+ mm-thp-change-pmd_trans_huge_lock-to-return-taken-lock.patch added to -mm tree

[Date Prev][Date Next][Thread Prev][Thread Next][Date Index][Thread Index]

 



Subject: + mm-thp-change-pmd_trans_huge_lock-to-return-taken-lock.patch added to -mm tree
To: kirill.shutemov@xxxxxxxxxxxxxxx,aarcange@xxxxxxxxxx,ak@xxxxxxxxxxxxxxx,athorlton@xxxxxxx,dave.hansen@xxxxxxxxx,davej@xxxxxxxxxx,dhowells@xxxxxxxxxx,ebiederm@xxxxxxxxxxxx,fweisbec@xxxxxxxxx,hannes@xxxxxxxxxxx,hughd@xxxxxxxxxx,keescook@xxxxxxxxxxxx,mgorman@xxxxxxx,mingo@xxxxxxxxxx,mtk.manpages@xxxxxxxxx,n-horiguchi@xxxxxxxxxxxxx,oleg@xxxxxxxxxx,paulmck@xxxxxxxxxxxxxxxxxx,peterz@xxxxxxxxxxxxx,riel@xxxxxxxxxx,robinmholt@xxxxxxxxx,sedat.dilek@xxxxxxxxx,srikar@xxxxxxxxxxxxxxxxxx,tglx@xxxxxxxxxxxxx,viro@xxxxxxxxxxxxxxxxxx
From: akpm@xxxxxxxxxxxxxxxxxxxx
Date: Mon, 07 Oct 2013 16:10:10 -0700


The patch titled
     Subject: mm, thp: change pmd_trans_huge_lock() to return taken lock
has been added to the -mm tree.  Its filename is
     mm-thp-change-pmd_trans_huge_lock-to-return-taken-lock.patch

This patch should soon appear at
    http://ozlabs.org/~akpm/mmots/broken-out/mm-thp-change-pmd_trans_huge_lock-to-return-taken-lock.patch
and later at
    http://ozlabs.org/~akpm/mmotm/broken-out/mm-thp-change-pmd_trans_huge_lock-to-return-taken-lock.patch

Before you just go and hit "reply", please:
   a) Consider who else should be cc'ed
   b) Prefer to cc a suitable mailing list as well
   c) Ideally: find the original patch on the mailing list and do a
      reply-to-all to that, adding suitable additional cc's

*** Remember to use Documentation/SubmitChecklist when testing your code ***

The -mm tree is included into linux-next and is updated
there every 3-4 working days

------------------------------------------------------
From: "Kirill A. Shutemov" <kirill.shutemov@xxxxxxxxxxxxxxx>
Subject: mm, thp: change pmd_trans_huge_lock() to return taken lock

With split ptlock it's important to know which lock pmd_trans_huge_lock()
took.  This patch adds one more parameter to the function to return the
lock.

In most places migration to new api is trivial.  Exception is
move_huge_pmd(): we need to take two locks if pmd tables are different.

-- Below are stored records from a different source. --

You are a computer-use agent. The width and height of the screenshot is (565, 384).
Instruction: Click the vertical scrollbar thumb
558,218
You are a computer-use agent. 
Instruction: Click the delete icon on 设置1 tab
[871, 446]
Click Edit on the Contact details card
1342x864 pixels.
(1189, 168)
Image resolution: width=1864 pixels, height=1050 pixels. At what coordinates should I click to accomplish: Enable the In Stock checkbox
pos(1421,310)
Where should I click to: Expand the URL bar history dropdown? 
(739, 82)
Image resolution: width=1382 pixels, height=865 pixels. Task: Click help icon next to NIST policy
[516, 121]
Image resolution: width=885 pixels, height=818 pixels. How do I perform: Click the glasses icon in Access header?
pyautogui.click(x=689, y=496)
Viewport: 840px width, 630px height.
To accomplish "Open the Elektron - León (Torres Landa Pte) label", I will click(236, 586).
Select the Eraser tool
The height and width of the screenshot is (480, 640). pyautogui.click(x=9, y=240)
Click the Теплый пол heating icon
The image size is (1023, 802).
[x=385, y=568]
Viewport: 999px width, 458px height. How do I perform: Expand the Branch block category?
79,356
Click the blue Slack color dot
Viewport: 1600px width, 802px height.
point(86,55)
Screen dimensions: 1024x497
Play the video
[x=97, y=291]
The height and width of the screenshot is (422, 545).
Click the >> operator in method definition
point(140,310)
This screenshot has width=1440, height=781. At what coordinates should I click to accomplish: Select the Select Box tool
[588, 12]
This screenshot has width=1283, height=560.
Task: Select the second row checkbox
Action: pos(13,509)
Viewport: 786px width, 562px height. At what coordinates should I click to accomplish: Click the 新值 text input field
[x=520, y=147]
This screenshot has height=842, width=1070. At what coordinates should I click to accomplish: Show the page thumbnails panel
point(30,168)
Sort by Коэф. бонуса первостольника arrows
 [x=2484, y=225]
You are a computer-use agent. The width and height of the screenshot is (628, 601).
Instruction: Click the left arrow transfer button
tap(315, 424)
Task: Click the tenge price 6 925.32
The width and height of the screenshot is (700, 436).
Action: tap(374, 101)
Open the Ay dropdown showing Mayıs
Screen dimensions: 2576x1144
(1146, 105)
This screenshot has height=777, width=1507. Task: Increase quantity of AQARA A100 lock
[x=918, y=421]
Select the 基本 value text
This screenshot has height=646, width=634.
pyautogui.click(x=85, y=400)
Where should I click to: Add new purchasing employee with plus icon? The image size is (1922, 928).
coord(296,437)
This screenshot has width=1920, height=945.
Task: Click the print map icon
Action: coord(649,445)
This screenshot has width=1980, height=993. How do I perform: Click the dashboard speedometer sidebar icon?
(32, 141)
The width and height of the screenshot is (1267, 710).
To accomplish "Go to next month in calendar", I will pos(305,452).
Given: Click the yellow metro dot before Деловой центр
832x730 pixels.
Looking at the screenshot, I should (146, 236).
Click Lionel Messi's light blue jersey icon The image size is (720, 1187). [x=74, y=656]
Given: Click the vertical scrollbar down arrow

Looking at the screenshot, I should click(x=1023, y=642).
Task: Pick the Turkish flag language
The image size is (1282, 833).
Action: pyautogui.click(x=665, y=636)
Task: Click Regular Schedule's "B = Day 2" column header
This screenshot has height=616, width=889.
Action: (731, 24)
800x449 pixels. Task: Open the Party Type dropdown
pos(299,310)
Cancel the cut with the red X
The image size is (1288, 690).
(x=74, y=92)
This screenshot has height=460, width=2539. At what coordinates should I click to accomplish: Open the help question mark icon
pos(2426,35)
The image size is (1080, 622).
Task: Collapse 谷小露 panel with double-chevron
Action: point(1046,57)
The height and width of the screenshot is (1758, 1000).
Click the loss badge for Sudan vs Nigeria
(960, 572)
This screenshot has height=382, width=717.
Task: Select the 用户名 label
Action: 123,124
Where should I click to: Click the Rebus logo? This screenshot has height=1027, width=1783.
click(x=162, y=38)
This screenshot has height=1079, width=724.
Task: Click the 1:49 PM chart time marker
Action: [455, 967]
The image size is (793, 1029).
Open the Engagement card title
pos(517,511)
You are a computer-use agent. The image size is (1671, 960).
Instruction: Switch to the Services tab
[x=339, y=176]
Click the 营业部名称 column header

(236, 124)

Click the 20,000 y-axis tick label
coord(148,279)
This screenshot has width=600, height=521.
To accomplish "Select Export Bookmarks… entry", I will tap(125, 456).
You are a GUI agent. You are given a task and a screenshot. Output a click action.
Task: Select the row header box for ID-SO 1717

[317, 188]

Signed-off-by: Naoya Horiguchi <n-horiguchi@xxxxxxxxxxxxx>
Signed-off-by: Kirill A. Shutemov <kirill.shutemov@xxxxxxxxxxxxxxx>
Tested-by: Alex Thorlton <athorlton@xxxxxxx>
Cc: Ingo Molnar <mingo@xxxxxxxxxx>
Cc: "Eric W . Biederman" <ebiederm@xxxxxxxxxxxx>
Cc: "Paul E . McKenney" <paulmck@xxxxxxxxxxxxxxxxxx>
Cc: Al Viro <viro@xxxxxxxxxxxxxxxxxx>
Cc: Andi Kleen <ak@xxxxxxxxxxxxxxx>
Cc: Andrea Arcangeli <aarcange@xxxxxxxxxx>
Cc: Dave Hansen <dave.hansen@xxxxxxxxx>
Cc: Dave Jones <davej@xxxxxxxxxx>
Cc: David Howells <dhowells@xxxxxxxxxx>
Cc: Frederic Weisbecker <fweisbec@xxxxxxxxx>
Cc: Johannes Weiner <hannes@xxxxxxxxxxx>
Cc: Kees Cook <keescook@xxxxxxxxxxxx>
Cc: Mel Gorman <mgorman@xxxxxxx>
Cc: Michael Kerrisk <mtk.manpages@xxxxxxxxx>
Cc: Oleg Nesterov <oleg@xxxxxxxxxx>
Cc: Peter Zijlstra <peterz@xxxxxxxxxxxxx>
Cc: Rik van Riel <riel@xxxxxxxxxx>
Cc: Robin Holt <robinmholt@xxxxxxxxx>
Cc: Sedat Dilek <sedat.dilek@xxxxxxxxx>
Cc: Srikar Dronamraju <srikar@xxxxxxxxxxxxxxxxxx>
Cc: Thomas Gleixner <tglx@xxxxxxxxxxxxx>
Cc: Hugh Dickins <hughd@xxxxxxxxxx>
Signed-off-by: Andrew Morton <akpm@xxxxxxxxxxxxxxxxxxxx>
---

 fs/proc/task_mmu.c      |   13 ++++++------
 include/linux/huge_mm.h |   14 ++++++-------
 mm/huge_memory.c        |   40 +++++++++++++++++++++++++-------------
 mm/memcontrol.c         |   10 ++++-----
 4 files changed, 46 insertions(+), 31 deletions(-)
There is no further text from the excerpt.